There is a possibility of our family going to India in the future to work in an orphanage.  There are two details that remain to be worked out and that is which orphanage to go to and the other is how-in-the-world-are-we-going-to-get-there? That's a pretty big detail and while there are things that make me hopeful, I'm not counting my chickens (or plane tickets) just yet. In the meantime, I am doing a lot of reading about India and I am realizing something - I am very naive! And that scares me because that means I really don't know what I'm getting myself into.

But the more I find out, the more I feel the need to help. When I read that they are having re-naming ceremonies for girls who were named "Nakoshi", or "Unwanted" at birth, I realize that I have no idea what it is like outside of my own comfortable world.  When I read that India is considered to be the second largest "child flesh" industry hub in the world, I feel sick.  So sick that after my initial physical response, my secondary response is to emotionally turn my head the other way, to go back to my happy place where MY children are safe and MY children are loved, nourished, and wanted.  Yes, just stay here and make sure I do my part by keeping MY children out of harm's way. Good enough.


That lasts for about 5 seconds and then my heart breaks and I feel scared and I feel like I MUST do something.  I must make a difference.

But how? It's too big for just me or even a large group of me's.  Look at all the organizations out there who work and give and give some more and it seems that the problem of poverty and abuse in the world is just as strong as it ever was. What more could I possibly add? After knowing what I know, what is my responsibility?

Should I throw a few more dollars into the offering plate? Fill a few more shoeboxes for the Operation Christmas Child distribution?  Sponsor a child overseas?  Bring a child into our home and spend the thousands of dollars to adopt them?  Move to India and spend the rest of my life giving a few children an opportunity to get out of the life they currently know?  Start a movement to end it all?  Give my life to affect change in the world?

Do you see where I am going with this?  I could do any one of these things, but what is it that a fellow human being should do?  I'm not asking what's the minimum, I'm asking where does my responsibility to the children of the world start and the responsibility to my own children end?  Should my children have to have a lower level of education so that a child in India can have one?  Should my children go without toys at Christmas so that someone else's children can have dinner on Christmas?  Can someone complete this thought for me because I am having a hard time even forming the question.

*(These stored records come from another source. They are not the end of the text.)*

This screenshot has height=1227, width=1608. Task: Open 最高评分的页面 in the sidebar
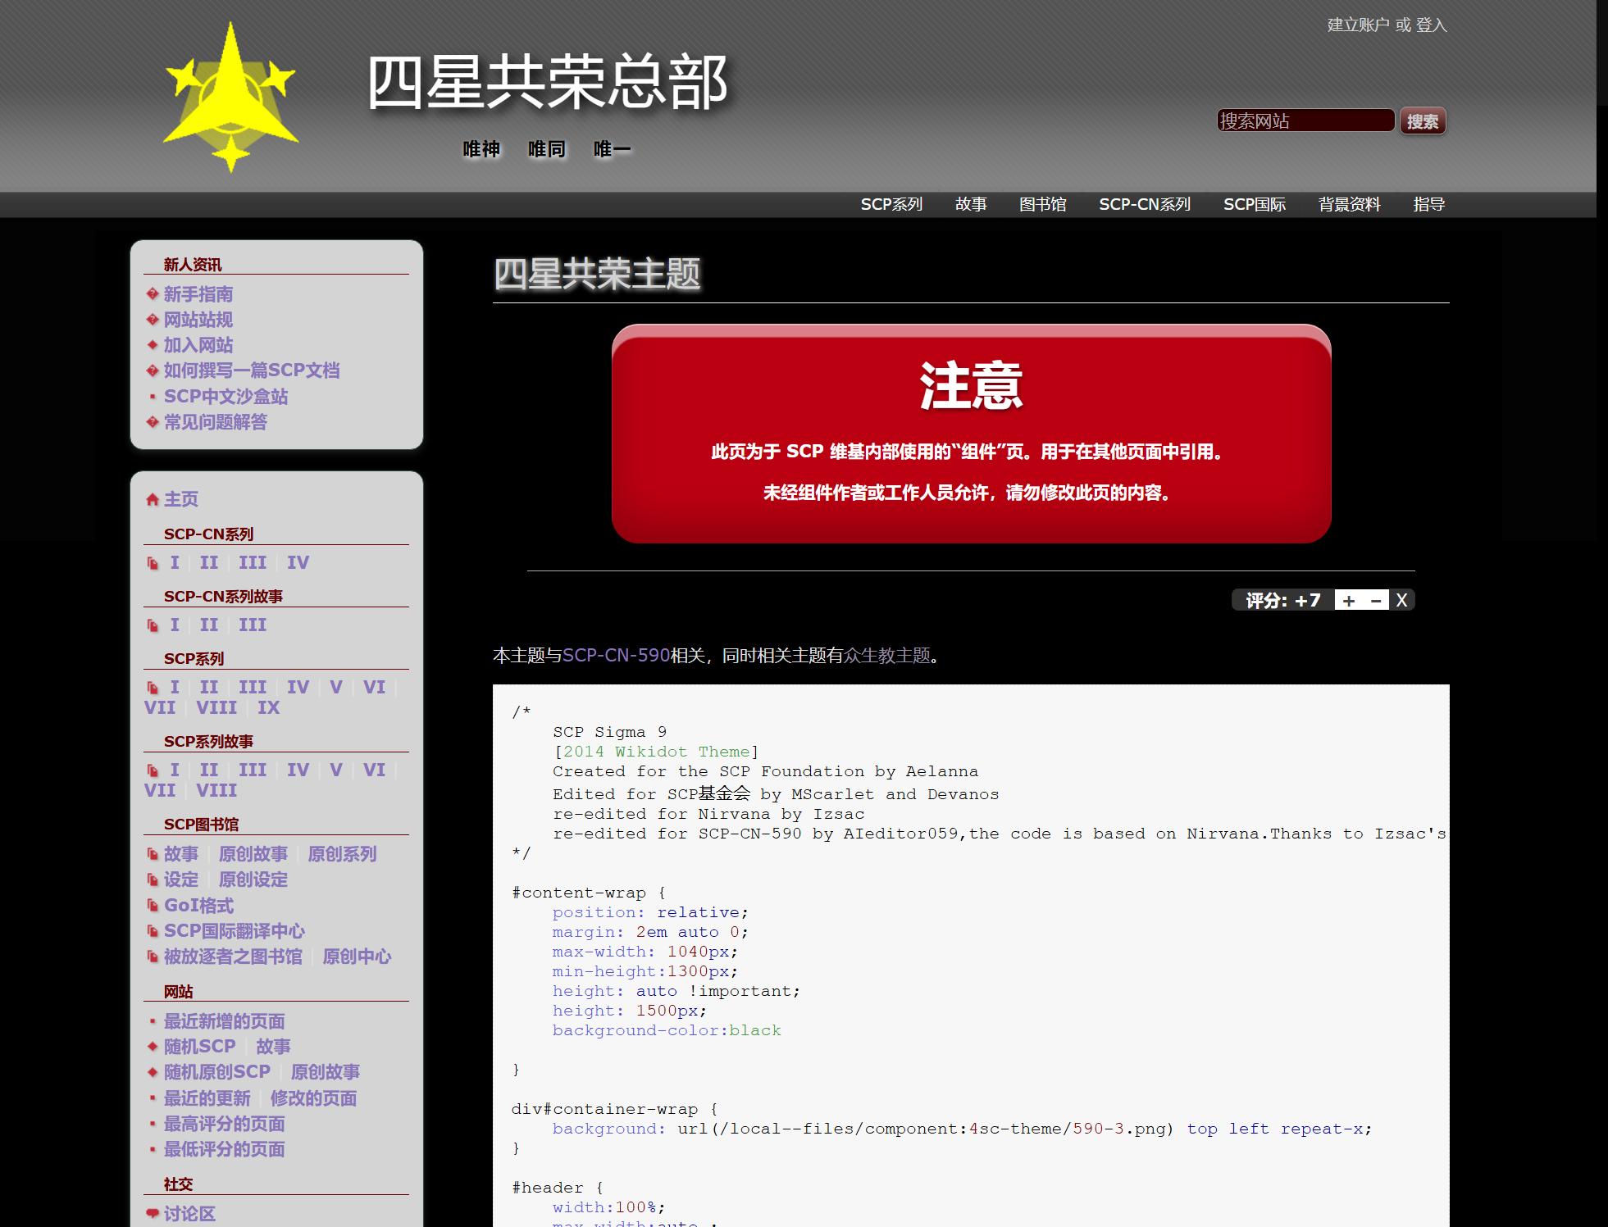[224, 1124]
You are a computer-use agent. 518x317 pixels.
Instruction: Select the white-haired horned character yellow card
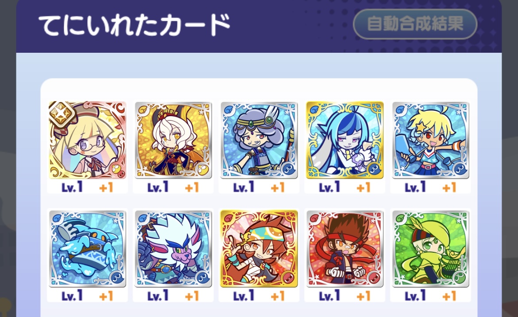[173, 140]
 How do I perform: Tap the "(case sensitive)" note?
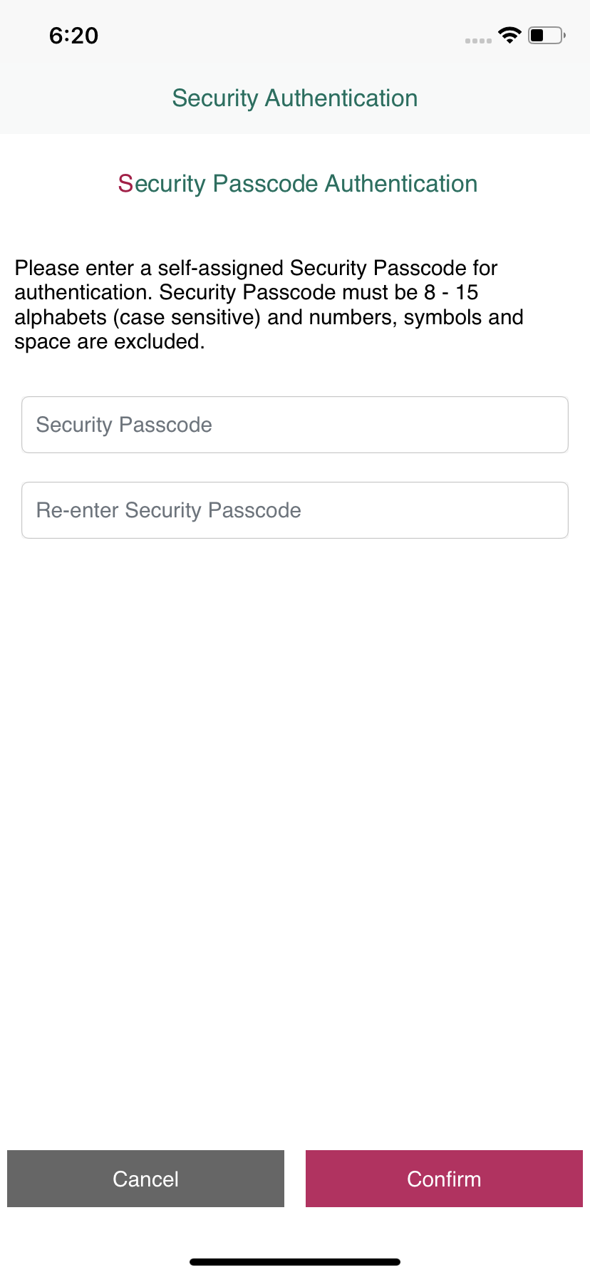(187, 317)

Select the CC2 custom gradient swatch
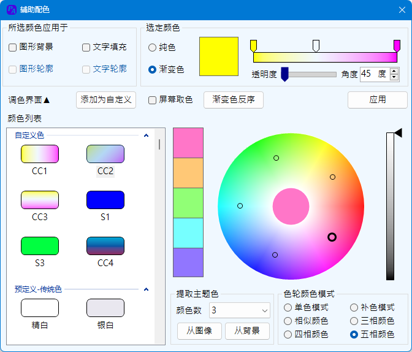[x=105, y=154]
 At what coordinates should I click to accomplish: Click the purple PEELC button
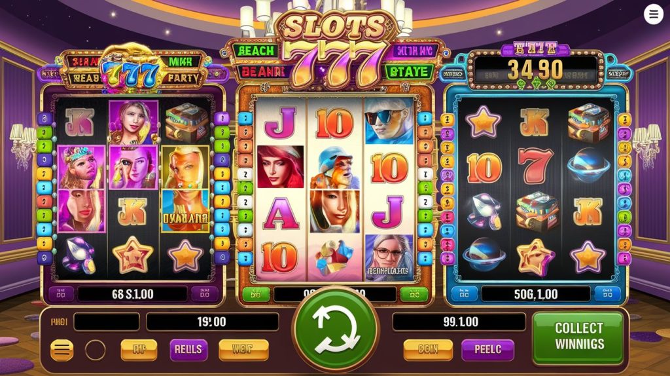[x=487, y=350]
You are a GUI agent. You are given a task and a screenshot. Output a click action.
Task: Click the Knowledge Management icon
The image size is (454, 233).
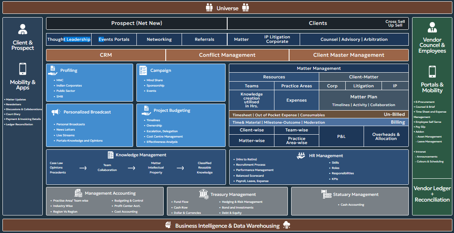(110, 155)
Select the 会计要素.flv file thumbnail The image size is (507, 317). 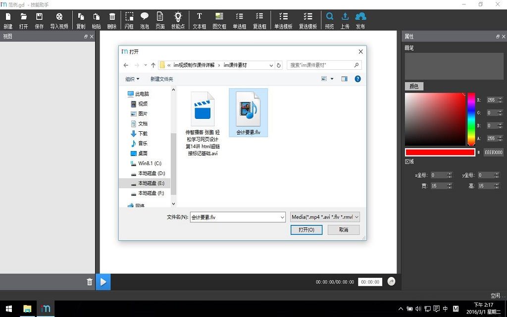(x=249, y=112)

God doesn't say that it's wrong to have, but He certainly has a lot to say about having a hard heart toward those who have not.

At this point in my life, I am seriously at a loss. I do not have an answer other than I know I must take care of my own children (how that's defined, I don't know) and that what is expected of each of us is different. Maybe my realm of influence lies right here in my own country. Maybe that's exactly where God wants me and I got lucky because I don't have to go out into a scary world to make a difference. Maybe I am exactly where I can make the most difference. Then again, what if He is asking me to do more than I am willing to do?

I am hoping that a trip to see with my own eyes what life is like outside of the wealthy U.S. of A. will help me process these questions and that my eyes would be open enough to understand the answers.  I hope that one day I will sit down to write another ridiculously serious blog post and be able to tell you that I know exactly what it is that God wants from me and that I will wholeheartedly abandon myself to it, whether it be a stronger commitment to where I am now, a less comfortable way of living, or a life with new horizons and greater sacrifice.